'''
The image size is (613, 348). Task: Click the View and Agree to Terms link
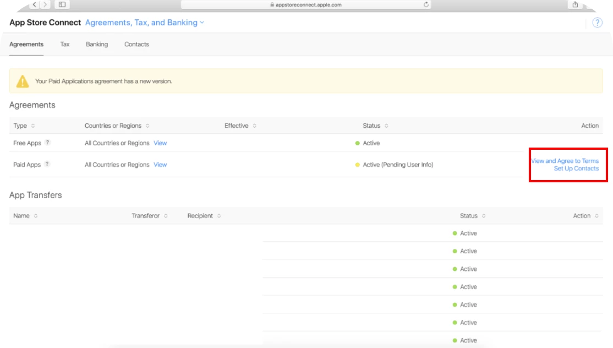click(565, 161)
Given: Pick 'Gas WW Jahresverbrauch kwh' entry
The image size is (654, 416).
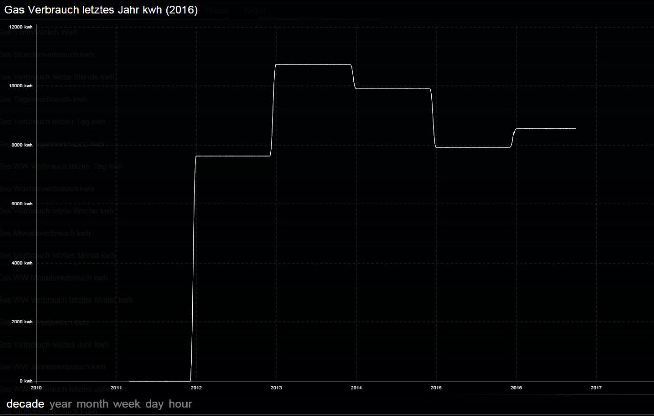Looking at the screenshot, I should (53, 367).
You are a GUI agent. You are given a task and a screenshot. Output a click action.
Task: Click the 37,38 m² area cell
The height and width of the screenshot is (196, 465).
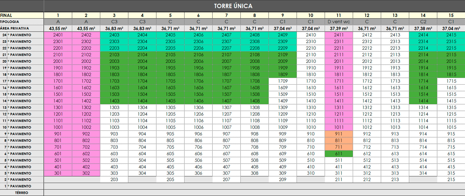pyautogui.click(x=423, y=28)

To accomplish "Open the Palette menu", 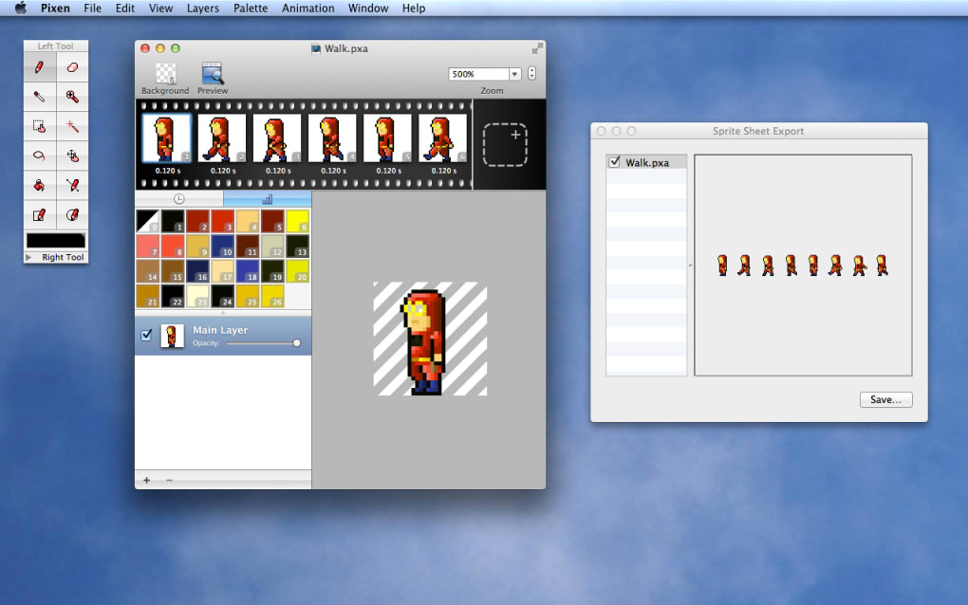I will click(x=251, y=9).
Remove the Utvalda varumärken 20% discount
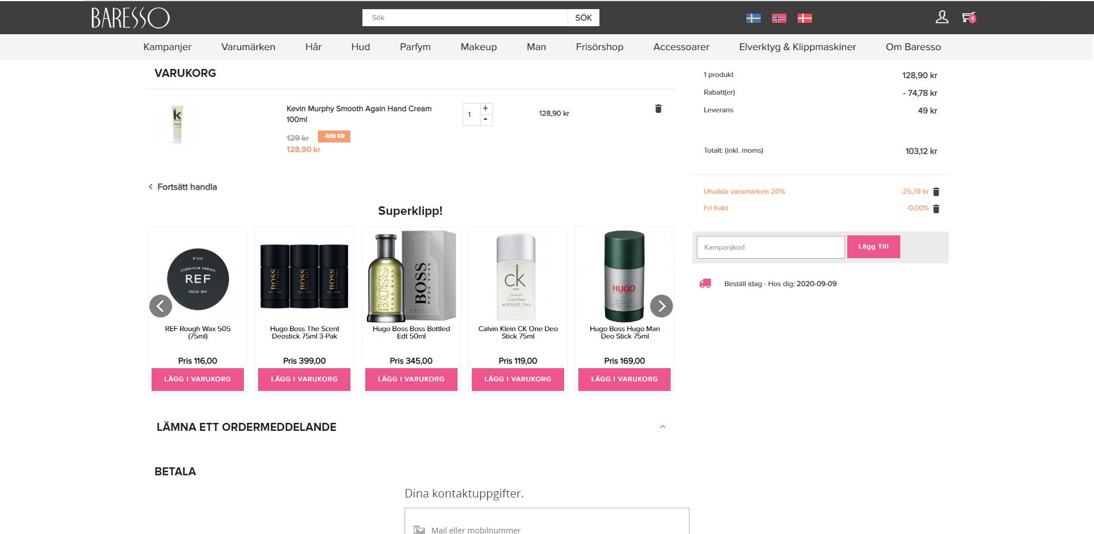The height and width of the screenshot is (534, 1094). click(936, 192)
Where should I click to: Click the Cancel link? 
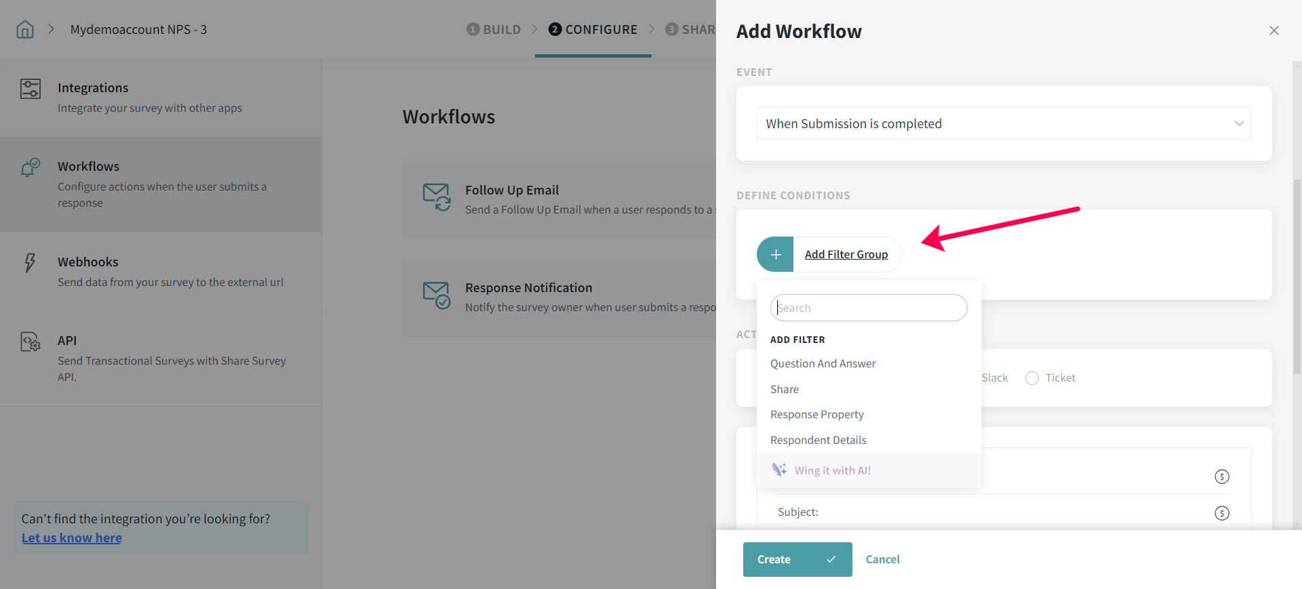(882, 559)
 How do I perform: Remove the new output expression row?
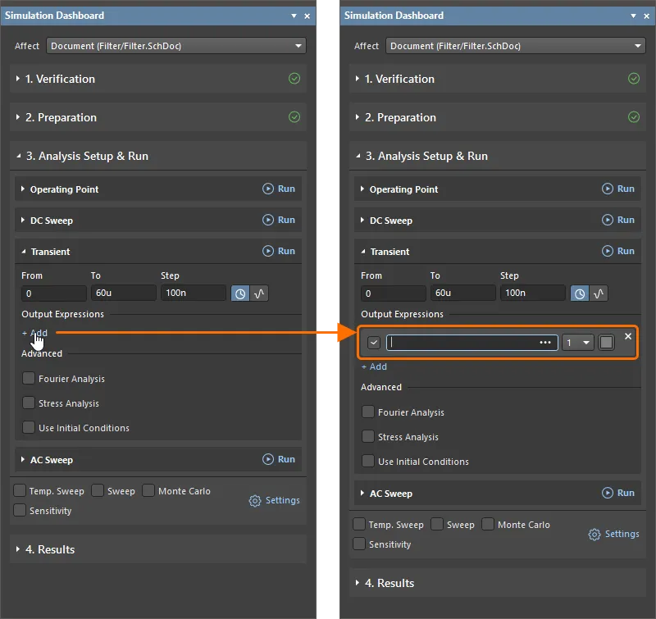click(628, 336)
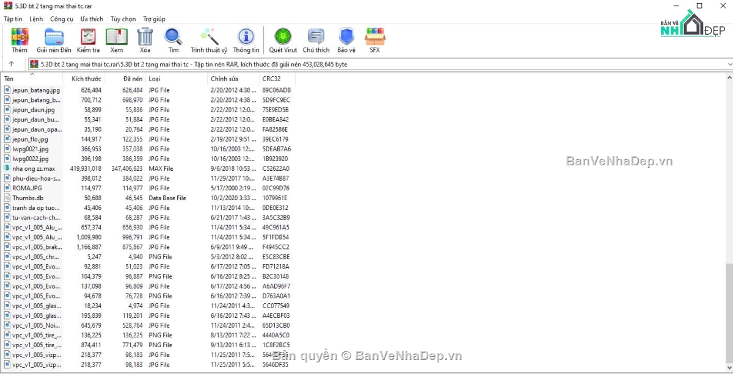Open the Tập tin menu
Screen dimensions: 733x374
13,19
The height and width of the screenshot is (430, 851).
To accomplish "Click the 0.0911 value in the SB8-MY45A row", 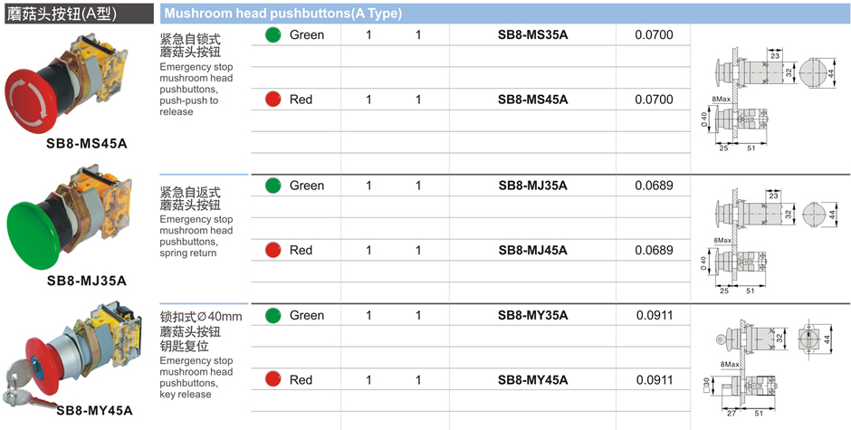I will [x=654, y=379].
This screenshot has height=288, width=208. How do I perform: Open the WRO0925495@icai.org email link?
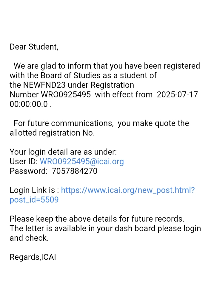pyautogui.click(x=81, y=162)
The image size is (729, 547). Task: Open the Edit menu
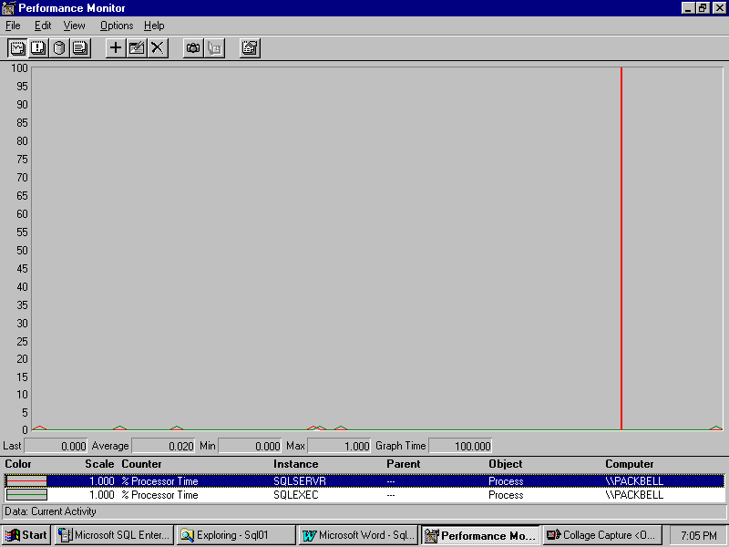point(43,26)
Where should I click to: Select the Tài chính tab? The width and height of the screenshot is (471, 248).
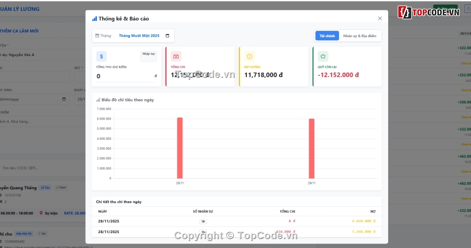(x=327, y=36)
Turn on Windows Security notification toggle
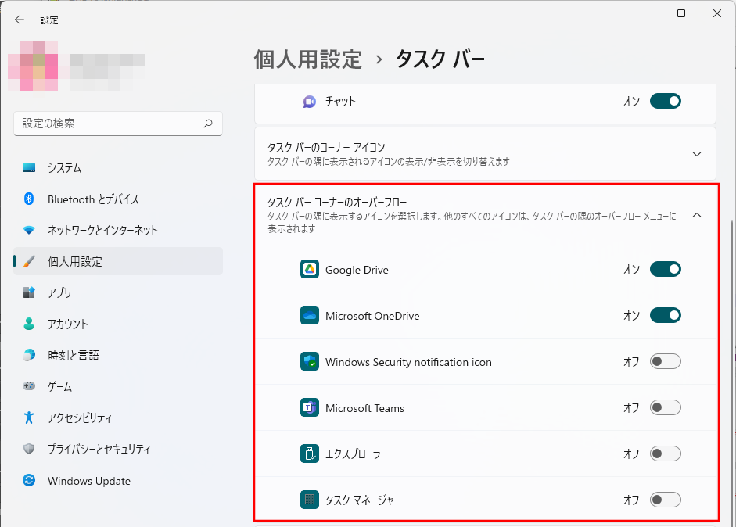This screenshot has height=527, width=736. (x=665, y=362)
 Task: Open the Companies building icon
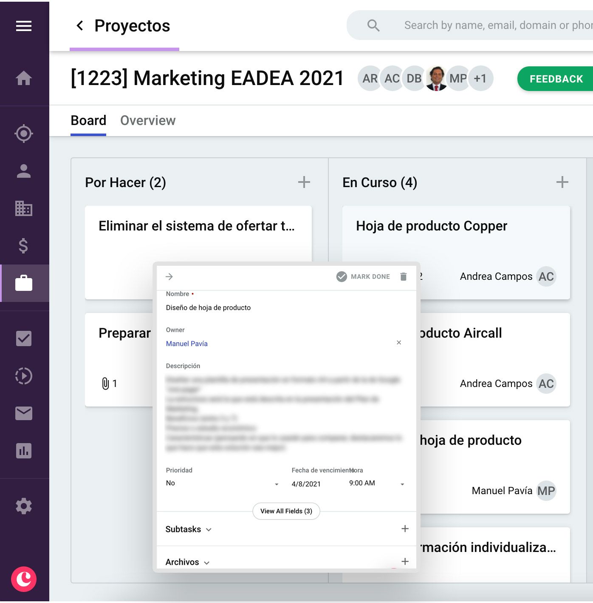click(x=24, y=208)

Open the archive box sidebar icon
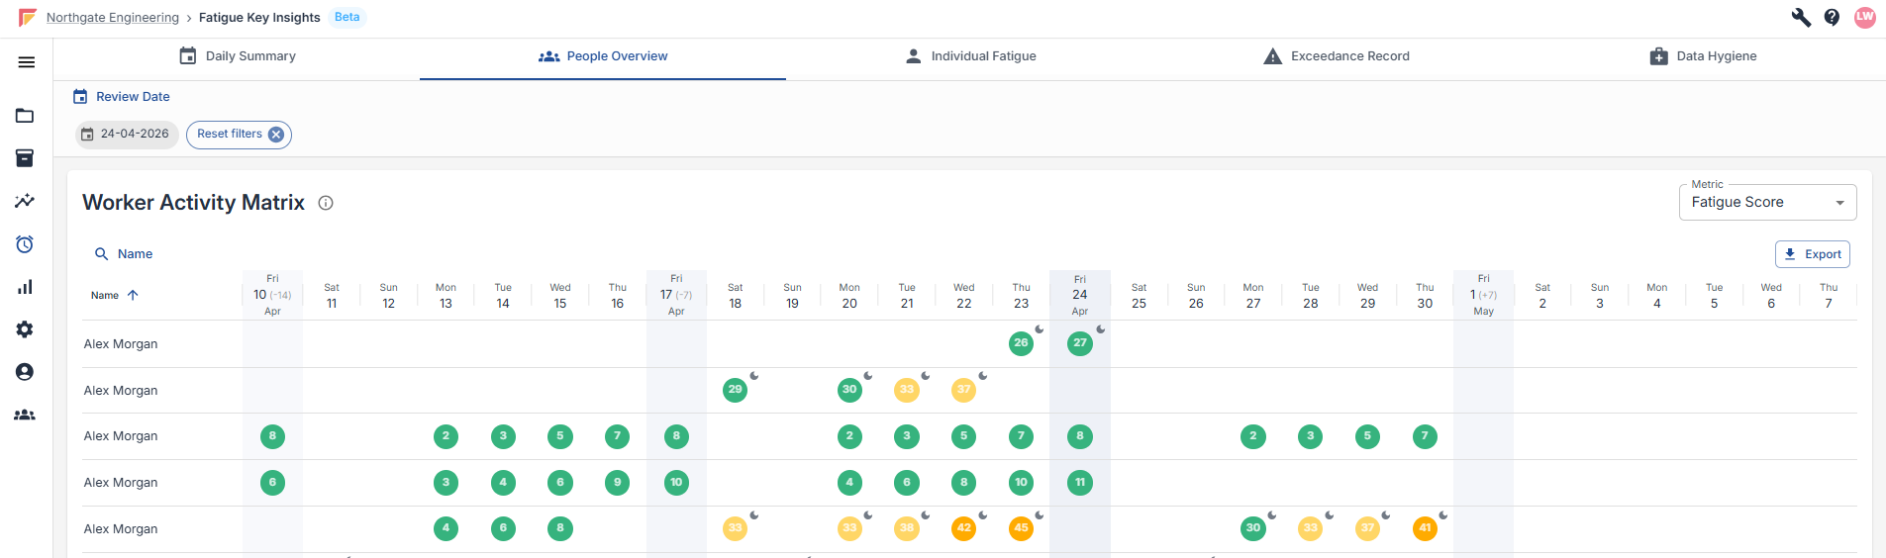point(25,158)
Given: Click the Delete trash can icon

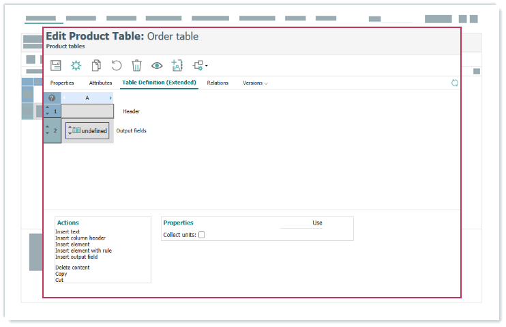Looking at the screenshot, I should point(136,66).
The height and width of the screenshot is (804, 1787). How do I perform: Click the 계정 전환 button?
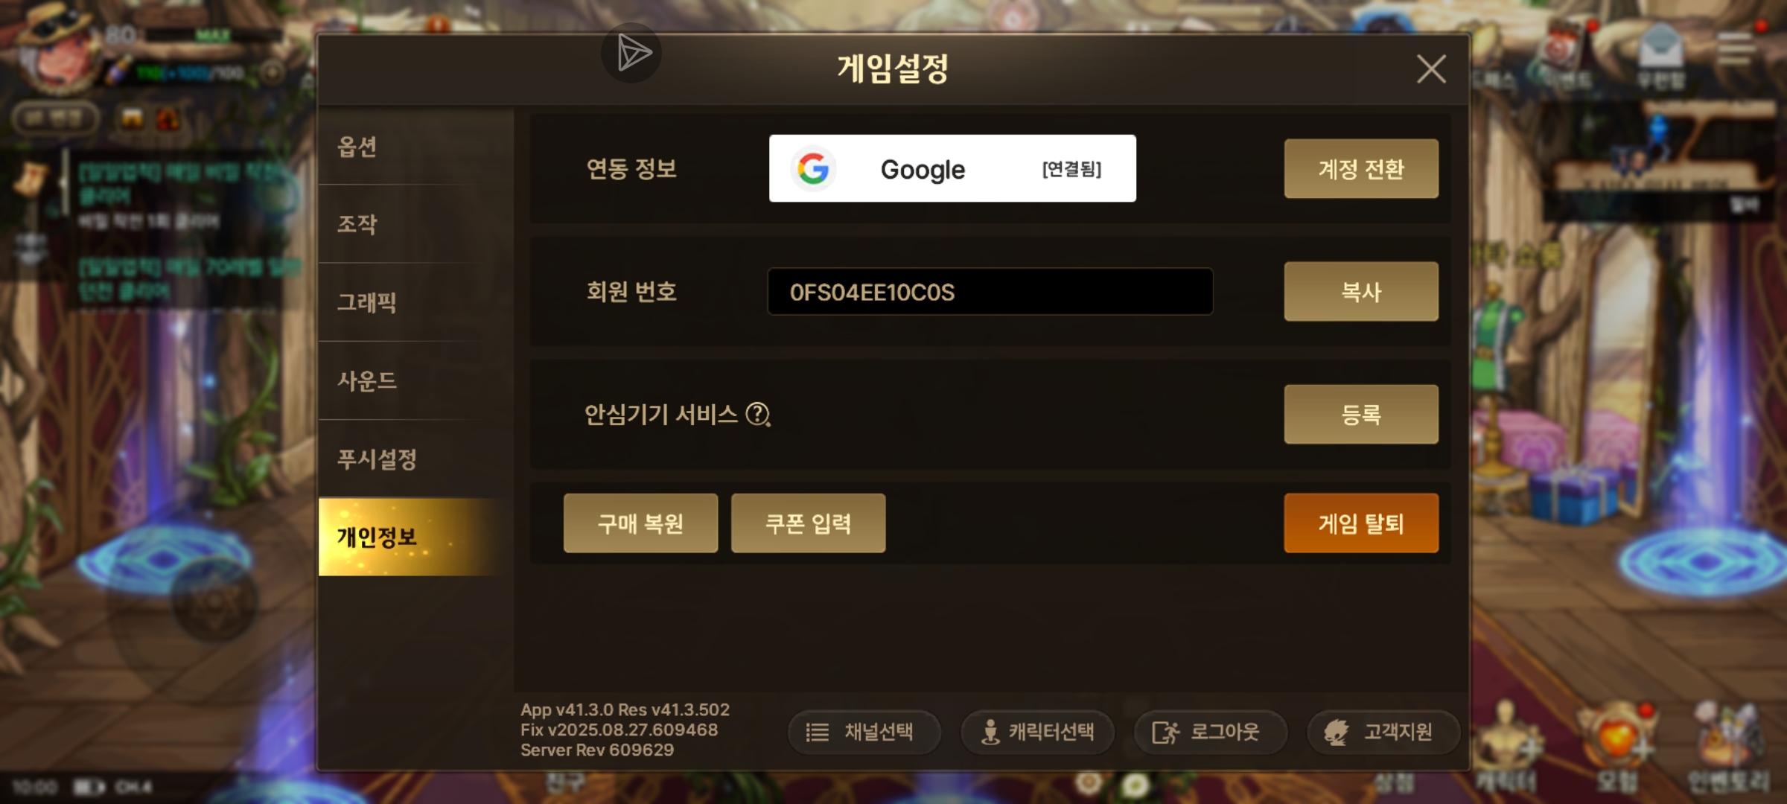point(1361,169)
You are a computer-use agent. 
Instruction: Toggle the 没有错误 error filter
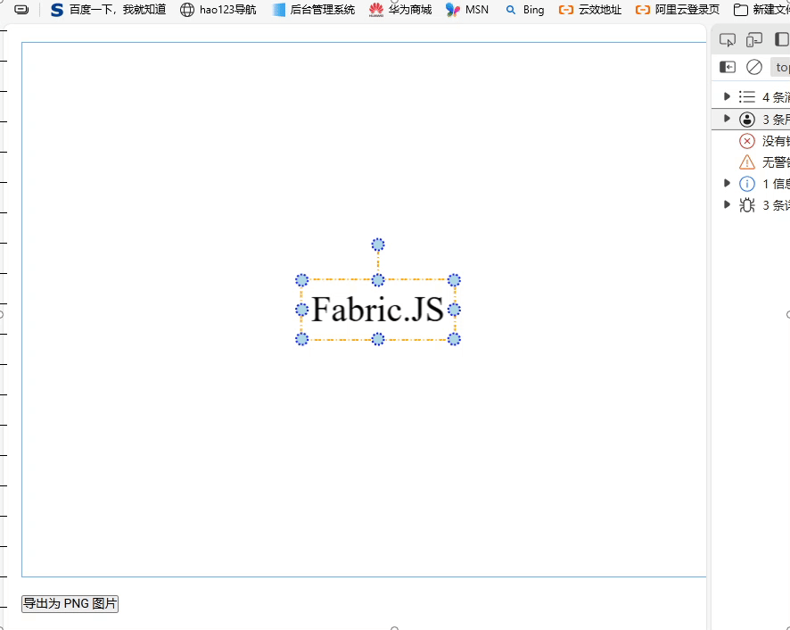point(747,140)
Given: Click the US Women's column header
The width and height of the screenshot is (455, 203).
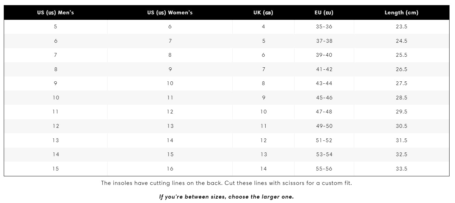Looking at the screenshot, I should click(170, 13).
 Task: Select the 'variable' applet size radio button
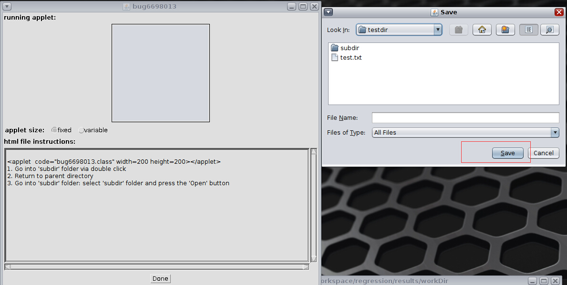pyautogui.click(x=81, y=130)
'''
Exercise description:
Would you state how many lines of the data above hold the string "agent"? Reply with the number alone.

Exercise solution:
2